#### Assignment
Produce a verbatim transcription of all records.

#### Information given
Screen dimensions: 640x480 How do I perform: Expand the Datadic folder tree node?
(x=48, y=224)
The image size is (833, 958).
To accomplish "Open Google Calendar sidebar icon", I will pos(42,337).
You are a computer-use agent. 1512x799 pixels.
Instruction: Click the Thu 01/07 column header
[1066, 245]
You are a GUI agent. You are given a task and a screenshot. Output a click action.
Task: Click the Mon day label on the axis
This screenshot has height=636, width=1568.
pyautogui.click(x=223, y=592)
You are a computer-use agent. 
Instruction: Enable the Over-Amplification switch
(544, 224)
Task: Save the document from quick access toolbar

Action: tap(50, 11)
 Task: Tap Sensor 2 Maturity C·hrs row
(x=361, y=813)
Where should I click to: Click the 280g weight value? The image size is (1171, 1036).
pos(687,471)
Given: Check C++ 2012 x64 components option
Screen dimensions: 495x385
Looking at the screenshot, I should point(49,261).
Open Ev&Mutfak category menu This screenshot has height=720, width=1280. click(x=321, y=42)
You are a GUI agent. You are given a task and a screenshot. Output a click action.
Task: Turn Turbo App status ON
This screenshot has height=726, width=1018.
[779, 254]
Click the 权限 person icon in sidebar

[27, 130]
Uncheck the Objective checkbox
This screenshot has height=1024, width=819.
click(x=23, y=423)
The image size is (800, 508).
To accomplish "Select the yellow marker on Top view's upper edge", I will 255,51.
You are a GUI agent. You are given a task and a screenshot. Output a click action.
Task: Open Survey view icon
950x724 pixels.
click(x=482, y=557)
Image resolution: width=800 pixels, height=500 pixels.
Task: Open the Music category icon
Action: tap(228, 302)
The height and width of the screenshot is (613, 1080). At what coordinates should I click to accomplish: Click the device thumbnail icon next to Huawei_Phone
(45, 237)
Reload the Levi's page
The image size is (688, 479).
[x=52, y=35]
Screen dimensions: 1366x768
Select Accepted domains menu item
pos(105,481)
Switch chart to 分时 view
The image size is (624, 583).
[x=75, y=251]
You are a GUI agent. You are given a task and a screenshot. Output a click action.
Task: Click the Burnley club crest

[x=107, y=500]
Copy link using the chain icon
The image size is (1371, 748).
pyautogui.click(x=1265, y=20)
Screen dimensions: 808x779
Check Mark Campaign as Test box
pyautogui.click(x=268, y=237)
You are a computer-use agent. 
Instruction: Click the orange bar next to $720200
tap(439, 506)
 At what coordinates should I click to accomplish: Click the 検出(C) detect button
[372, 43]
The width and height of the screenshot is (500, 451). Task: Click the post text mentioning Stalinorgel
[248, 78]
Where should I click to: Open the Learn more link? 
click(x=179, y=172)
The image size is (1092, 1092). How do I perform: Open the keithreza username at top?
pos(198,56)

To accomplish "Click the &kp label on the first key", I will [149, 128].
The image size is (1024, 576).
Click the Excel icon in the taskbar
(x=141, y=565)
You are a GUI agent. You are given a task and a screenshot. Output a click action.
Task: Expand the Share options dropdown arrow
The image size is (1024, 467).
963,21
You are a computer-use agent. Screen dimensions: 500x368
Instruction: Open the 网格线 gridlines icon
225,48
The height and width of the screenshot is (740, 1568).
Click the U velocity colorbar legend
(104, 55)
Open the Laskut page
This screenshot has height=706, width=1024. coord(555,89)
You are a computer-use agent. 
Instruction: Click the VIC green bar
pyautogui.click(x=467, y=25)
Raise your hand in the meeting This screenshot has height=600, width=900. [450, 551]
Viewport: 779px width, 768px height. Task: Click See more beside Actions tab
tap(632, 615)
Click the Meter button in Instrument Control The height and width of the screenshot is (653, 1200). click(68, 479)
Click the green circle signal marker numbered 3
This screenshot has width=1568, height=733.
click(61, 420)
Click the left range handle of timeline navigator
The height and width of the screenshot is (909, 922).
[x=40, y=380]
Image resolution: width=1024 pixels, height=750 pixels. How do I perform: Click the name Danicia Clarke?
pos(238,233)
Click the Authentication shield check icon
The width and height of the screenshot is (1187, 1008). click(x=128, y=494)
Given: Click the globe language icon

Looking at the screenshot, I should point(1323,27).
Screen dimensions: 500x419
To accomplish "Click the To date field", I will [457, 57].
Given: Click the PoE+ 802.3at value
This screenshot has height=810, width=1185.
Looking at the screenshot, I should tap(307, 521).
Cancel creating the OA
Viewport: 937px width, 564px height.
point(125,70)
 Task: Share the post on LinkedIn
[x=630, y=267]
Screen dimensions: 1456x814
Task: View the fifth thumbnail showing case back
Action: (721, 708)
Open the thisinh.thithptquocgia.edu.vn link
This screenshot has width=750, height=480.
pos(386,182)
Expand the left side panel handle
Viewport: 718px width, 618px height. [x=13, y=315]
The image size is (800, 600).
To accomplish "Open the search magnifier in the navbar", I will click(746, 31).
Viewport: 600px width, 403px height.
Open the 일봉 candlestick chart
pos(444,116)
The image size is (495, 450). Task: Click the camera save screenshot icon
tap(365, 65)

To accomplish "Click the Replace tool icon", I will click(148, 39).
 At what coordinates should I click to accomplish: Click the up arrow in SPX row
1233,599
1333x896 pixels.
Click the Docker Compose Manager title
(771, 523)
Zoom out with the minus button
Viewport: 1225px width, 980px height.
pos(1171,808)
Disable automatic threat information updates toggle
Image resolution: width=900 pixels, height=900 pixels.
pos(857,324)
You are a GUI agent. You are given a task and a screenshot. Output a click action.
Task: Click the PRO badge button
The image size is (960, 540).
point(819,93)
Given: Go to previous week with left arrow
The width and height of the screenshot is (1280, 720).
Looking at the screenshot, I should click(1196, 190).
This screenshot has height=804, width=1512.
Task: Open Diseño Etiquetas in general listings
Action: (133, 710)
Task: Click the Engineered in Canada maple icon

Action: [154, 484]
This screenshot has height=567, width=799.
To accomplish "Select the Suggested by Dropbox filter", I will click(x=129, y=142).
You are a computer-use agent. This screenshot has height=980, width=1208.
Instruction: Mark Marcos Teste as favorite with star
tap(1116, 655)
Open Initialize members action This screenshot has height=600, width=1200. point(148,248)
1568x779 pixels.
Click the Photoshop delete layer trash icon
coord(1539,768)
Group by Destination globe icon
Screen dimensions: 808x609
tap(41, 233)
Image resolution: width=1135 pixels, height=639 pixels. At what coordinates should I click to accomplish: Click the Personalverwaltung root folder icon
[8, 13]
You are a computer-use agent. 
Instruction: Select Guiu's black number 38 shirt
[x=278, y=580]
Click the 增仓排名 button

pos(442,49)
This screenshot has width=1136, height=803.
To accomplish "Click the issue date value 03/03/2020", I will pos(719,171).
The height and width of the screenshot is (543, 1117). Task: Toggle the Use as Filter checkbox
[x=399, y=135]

#### Exercise answer
Screen dimensions: 640x480 How do I perform: Expand the Datadic folder tree node?
(x=48, y=224)
The image size is (833, 958).
To accomplish "Open Google Calendar sidebar icon", I will pos(42,337).
You are a computer-use agent. 1512x799 pixels.
Instruction: Click the Thu 01/07 column header
[1066, 245]
You are a GUI agent. You are given a task and a screenshot. Output a click action.
Task: Click the Mon day label on the axis
This screenshot has height=636, width=1568.
pyautogui.click(x=223, y=592)
You are a computer-use agent. 
Instruction: Enable the Over-Amplification switch
(544, 224)
Task: Save the document from quick access toolbar

Action: tap(50, 11)
 Task: Tap Sensor 2 Maturity C·hrs row
(x=361, y=813)
Where should I click to: Click the 280g weight value? The image size is (1171, 1036).
pos(687,471)
Given: Check C++ 2012 x64 components option
Screen dimensions: 495x385
Looking at the screenshot, I should point(49,261).
Open Ev&Mutfak category menu This screenshot has height=720, width=1280. click(x=321, y=42)
You are a GUI agent. You are given a task and a screenshot. Output a click action.
Task: Turn Turbo App status ON
This screenshot has height=726, width=1018.
[779, 254]
Click the 权限 person icon in sidebar

[27, 130]
Uncheck the Objective checkbox
This screenshot has height=1024, width=819.
click(x=23, y=423)
The image size is (800, 508).
To accomplish "Select the yellow marker on Top view's upper edge", I will 255,51.
You are a GUI agent. You are given a task and a screenshot. Output a click action.
Task: Open Survey view icon
950x724 pixels.
click(x=482, y=557)
Image resolution: width=800 pixels, height=500 pixels.
Task: Open the Music category icon
Action: tap(228, 302)
The height and width of the screenshot is (613, 1080). At what coordinates should I click to accomplish: Click the device thumbnail icon next to Huawei_Phone
(45, 237)
Reload the Levi's page
The image size is (688, 479).
[x=52, y=35]
Screen dimensions: 1366x768
Select Accepted domains menu item
pos(105,481)
Switch chart to 分时 view
The image size is (624, 583).
[x=75, y=251]
You are a GUI agent. You are given a task and a screenshot. Output a click action.
Task: Click the Burnley club crest

[x=107, y=500]
Copy link using the chain icon
The image size is (1371, 748).
pyautogui.click(x=1265, y=20)
Screen dimensions: 808x779
Check Mark Campaign as Test box
pyautogui.click(x=268, y=237)
You are a computer-use agent. 
Instruction: Click the orange bar next to $720200
tap(439, 506)
 At what coordinates should I click to accomplish: Click the 検出(C) detect button
[372, 43]
The width and height of the screenshot is (500, 451). Task: Click the post text mentioning Stalinorgel
[248, 78]
Where should I click to: Open the Learn more link? 
click(x=179, y=172)
The image size is (1092, 1092). How do I perform: Open the keithreza username at top?
pos(198,56)

To accomplish "Click the &kp label on the first key", I will [149, 128].
The image size is (1024, 576).
Click the Excel icon in the taskbar
(x=141, y=565)
You are a GUI agent. You are given a task and a screenshot. Output a click action.
Task: Expand the Share options dropdown arrow
The image size is (1024, 467).
963,21
You are a computer-use agent. Screen dimensions: 500x368
Instruction: Open the 网格线 gridlines icon
225,48
The height and width of the screenshot is (740, 1568).
Click the U velocity colorbar legend
(104, 55)
Open the Laskut page
This screenshot has height=706, width=1024. coord(555,89)
You are a computer-use agent. 
Instruction: Click the VIC green bar
pyautogui.click(x=467, y=25)
Raise your hand in the meeting This screenshot has height=600, width=900. [450, 551]
Viewport: 779px width, 768px height. Task: Click See more beside Actions tab
tap(632, 615)
Click the Meter button in Instrument Control The height and width of the screenshot is (653, 1200). click(68, 479)
Click the green circle signal marker numbered 3
This screenshot has width=1568, height=733.
click(61, 420)
Click the left range handle of timeline navigator
The height and width of the screenshot is (909, 922).
[x=40, y=380]
Image resolution: width=1024 pixels, height=750 pixels. How do I perform: Click the name Danicia Clarke?
pos(238,233)
Click the Authentication shield check icon
The width and height of the screenshot is (1187, 1008). click(x=128, y=494)
Given: Click the globe language icon

Looking at the screenshot, I should point(1323,27).
Screen dimensions: 500x419
To accomplish "Click the To date field", I will [457, 57].
Given: Click the PoE+ 802.3at value
This screenshot has height=810, width=1185.
Looking at the screenshot, I should tap(307, 521).
Cancel creating the OA
Viewport: 937px width, 564px height.
point(125,70)
 Task: Share the post on LinkedIn
[x=630, y=267]
Screen dimensions: 1456x814
Task: View the fifth thumbnail showing case back
Action: (721, 708)
Open the thisinh.thithptquocgia.edu.vn link
This screenshot has width=750, height=480.
pos(386,182)
Expand the left side panel handle
Viewport: 718px width, 618px height. [x=13, y=315]
The image size is (800, 600).
To accomplish "Open the search magnifier in the navbar", I will click(746, 31).
Viewport: 600px width, 403px height.
Open the 일봉 candlestick chart
pos(444,116)
The image size is (495, 450). Task: Click the camera save screenshot icon
tap(365, 65)

To accomplish "Click the Replace tool icon", I will click(148, 39).
 At what coordinates should I click to accomplish: Click the up arrow in SPX row
1233,599
1333x896 pixels.
Click the Docker Compose Manager title
(771, 523)
Zoom out with the minus button
Viewport: 1225px width, 980px height.
pos(1171,808)
Disable automatic threat information updates toggle
Image resolution: width=900 pixels, height=900 pixels.
pos(857,324)
You are a GUI agent. You are given a task and a screenshot. Output a click action.
Task: Click the PRO badge button
The image size is (960, 540).
point(819,93)
Given: Go to previous week with left arrow
The width and height of the screenshot is (1280, 720).
Looking at the screenshot, I should click(1196, 190).
This screenshot has height=804, width=1512.
Task: Open Diseño Etiquetas in general listings
Action: (133, 710)
Task: Click the Engineered in Canada maple icon

Action: [154, 484]
This screenshot has height=567, width=799.
To accomplish "Select the Suggested by Dropbox filter", I will click(x=129, y=142).
You are a computer-use agent. This screenshot has height=980, width=1208.
Instruction: Mark Marcos Teste as favorite with star
tap(1116, 655)
Open Initialize members action This screenshot has height=600, width=1200. point(148,248)
1568x779 pixels.
Click the Photoshop delete layer trash icon
coord(1539,768)
Group by Destination globe icon
Screen dimensions: 808x609
tap(41, 233)
Image resolution: width=1135 pixels, height=639 pixels. At what coordinates should I click to accomplish: Click the Personalverwaltung root folder icon
[8, 13]
You are a computer-use agent. 
Instruction: Select Guiu's black number 38 shirt
[x=278, y=580]
Click the 增仓排名 button

pos(442,49)
This screenshot has width=1136, height=803.
To accomplish "Click the issue date value 03/03/2020", I will pos(719,171).
The height and width of the screenshot is (543, 1117). Task: Toggle the Use as Filter checkbox
[x=399, y=135]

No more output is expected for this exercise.